Your identification has been saved in /home/tmp-kun/.ssh/id_rsa.
Your public key has been saved in /home/tmp-kun/.ssh/id_rsa.pub.
The key fingerprint is:
xx:xx:xx:xx:xx:xx:xx:xx:xx:xx:xx:xx:xx:xx:xx:xx tmp-kun@KURO-BOX

ホームディレクトリに.sshディレクトリが作成され、秘密鍵(id_rsa)公開鍵(id_rsa.pub) が作成されます。

プロトコルバージョン2(SSH2)のDSA鍵を作成

$ ssh-keygen -t dsa

Generating public/private rsa key pair.
Enter file in which to save the key (/home/tmp-kun/.ssh/id_dsa): 

Created directory '/home/tmp-kun/.ssh'.
Enter passphrase (empty for no passphrase):【パスフレーズ】
Enter same passphrase again:【パスフレーズ】

Your identification has been saved in /home/tmp-kun/.ssh/id_dsa.
Your public key has been saved in /home/tmp-kun/.ssh/id_dsa.pub.
The key fingerprint is:
xx:xx:xx:xx:xx:xx:xx:xx:xx:xx:xx:xx:xx:xx:xx:xx tmp-kun@KURO-BOX

ホームディレクトリに.sshディレクトリが作成され、秘密鍵(id_dsa)公開鍵(id_dsa.pub) が作成されます。

鍵束を作成する

公開鍵の鍵束は、authorized_keysというファイルに作成します。
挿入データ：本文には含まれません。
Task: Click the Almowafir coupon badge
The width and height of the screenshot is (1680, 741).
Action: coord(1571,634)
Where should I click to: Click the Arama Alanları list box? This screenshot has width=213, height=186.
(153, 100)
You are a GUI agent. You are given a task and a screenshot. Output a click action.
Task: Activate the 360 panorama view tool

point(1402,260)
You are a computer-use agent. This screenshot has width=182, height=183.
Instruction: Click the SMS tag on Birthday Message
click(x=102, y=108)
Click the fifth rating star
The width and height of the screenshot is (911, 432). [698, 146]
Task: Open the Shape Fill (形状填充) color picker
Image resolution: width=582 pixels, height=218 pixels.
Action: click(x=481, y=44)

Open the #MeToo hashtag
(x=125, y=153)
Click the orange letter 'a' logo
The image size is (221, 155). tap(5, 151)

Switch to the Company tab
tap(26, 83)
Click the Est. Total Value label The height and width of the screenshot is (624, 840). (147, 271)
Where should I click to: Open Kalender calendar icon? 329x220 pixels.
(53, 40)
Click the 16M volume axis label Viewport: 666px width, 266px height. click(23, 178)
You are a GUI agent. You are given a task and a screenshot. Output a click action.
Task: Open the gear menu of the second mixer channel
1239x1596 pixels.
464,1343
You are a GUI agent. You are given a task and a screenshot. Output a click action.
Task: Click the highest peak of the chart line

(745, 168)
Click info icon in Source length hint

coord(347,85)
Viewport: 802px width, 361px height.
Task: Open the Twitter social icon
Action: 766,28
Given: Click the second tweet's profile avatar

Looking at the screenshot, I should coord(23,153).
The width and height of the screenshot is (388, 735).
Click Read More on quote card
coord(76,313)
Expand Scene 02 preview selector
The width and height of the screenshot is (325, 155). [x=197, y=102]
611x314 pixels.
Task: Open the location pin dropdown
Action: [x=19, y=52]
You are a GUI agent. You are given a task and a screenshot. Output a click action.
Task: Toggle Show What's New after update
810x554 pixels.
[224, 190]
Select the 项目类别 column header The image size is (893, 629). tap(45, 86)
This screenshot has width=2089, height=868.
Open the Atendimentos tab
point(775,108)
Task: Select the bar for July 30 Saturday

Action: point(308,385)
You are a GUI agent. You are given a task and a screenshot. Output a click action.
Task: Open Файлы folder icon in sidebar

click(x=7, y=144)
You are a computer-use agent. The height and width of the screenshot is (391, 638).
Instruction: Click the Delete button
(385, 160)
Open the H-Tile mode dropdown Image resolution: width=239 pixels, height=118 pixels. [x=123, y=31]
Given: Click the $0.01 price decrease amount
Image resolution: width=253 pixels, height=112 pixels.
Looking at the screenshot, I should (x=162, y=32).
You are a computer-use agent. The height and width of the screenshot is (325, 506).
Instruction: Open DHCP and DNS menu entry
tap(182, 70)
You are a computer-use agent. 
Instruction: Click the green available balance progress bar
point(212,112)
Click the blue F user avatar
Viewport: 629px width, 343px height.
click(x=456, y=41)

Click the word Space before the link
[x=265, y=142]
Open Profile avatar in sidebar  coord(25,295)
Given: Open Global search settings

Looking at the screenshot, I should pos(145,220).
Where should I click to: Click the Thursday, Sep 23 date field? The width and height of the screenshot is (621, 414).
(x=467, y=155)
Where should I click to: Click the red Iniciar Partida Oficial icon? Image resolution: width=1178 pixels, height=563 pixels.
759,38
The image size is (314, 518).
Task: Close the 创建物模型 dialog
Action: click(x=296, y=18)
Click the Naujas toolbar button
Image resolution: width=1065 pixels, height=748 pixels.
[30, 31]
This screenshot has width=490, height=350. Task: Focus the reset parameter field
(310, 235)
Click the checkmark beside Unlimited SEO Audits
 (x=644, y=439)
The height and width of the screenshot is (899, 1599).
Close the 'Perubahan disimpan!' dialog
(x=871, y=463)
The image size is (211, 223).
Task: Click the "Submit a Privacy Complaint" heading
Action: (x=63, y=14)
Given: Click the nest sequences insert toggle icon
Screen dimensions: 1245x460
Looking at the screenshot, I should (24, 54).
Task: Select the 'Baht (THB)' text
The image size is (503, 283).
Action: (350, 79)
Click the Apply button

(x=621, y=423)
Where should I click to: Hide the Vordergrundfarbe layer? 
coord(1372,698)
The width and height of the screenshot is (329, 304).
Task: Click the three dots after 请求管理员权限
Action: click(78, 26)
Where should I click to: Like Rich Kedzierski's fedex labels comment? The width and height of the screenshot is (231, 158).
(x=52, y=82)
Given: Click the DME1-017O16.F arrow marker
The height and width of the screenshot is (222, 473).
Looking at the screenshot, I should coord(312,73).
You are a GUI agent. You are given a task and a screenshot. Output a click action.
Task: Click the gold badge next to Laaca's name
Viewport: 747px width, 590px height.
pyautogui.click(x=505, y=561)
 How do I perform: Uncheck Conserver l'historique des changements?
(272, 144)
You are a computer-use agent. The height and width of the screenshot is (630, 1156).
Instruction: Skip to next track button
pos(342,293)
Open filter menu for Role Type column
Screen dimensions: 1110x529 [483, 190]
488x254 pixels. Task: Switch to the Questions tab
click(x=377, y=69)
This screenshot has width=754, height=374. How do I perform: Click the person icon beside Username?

(この作業は、接続先となるホストに 必要になります。)

$ cd ~/.ssh/
$ cat identity.pub >> authorized_keys
$ chmod 600 authorized_keys 

クライアントから接続

UTF-8 Tera Term ProなどSSHが使えるクライアントから接続してみます。

接続には、接続先ホストに登録した公開鍵とペアとなる秘密鍵を使って接続します。

# ssh -i /root/.ssh/rsync root@192.168.xxx.010
The authenticity of host '192.168.xxx.010 (192.168.xxx.010)' can't be established.
RSA key fingerprint is xx:xx:xx:xx:xx:xx:xx:xx:xx:xx:xx:xx:xx:xx:xx:xx.
Are you sure you want to continue connecting (yes/no)?

sshで初めて接続するホストの場合、接続先のホストのフィンガープリントの表示と「本当にこのホストに接続したいのか?」 という問合せが行なわれます。ユーザはここでログイン先が本当に目的のホストであることを確認します。

ここで「yes」と答えると、known_hostsというファイルに接続先のホストの公開鍵を保存し、 今後の接続時に変っていないかチェックして、なりすましに対処します。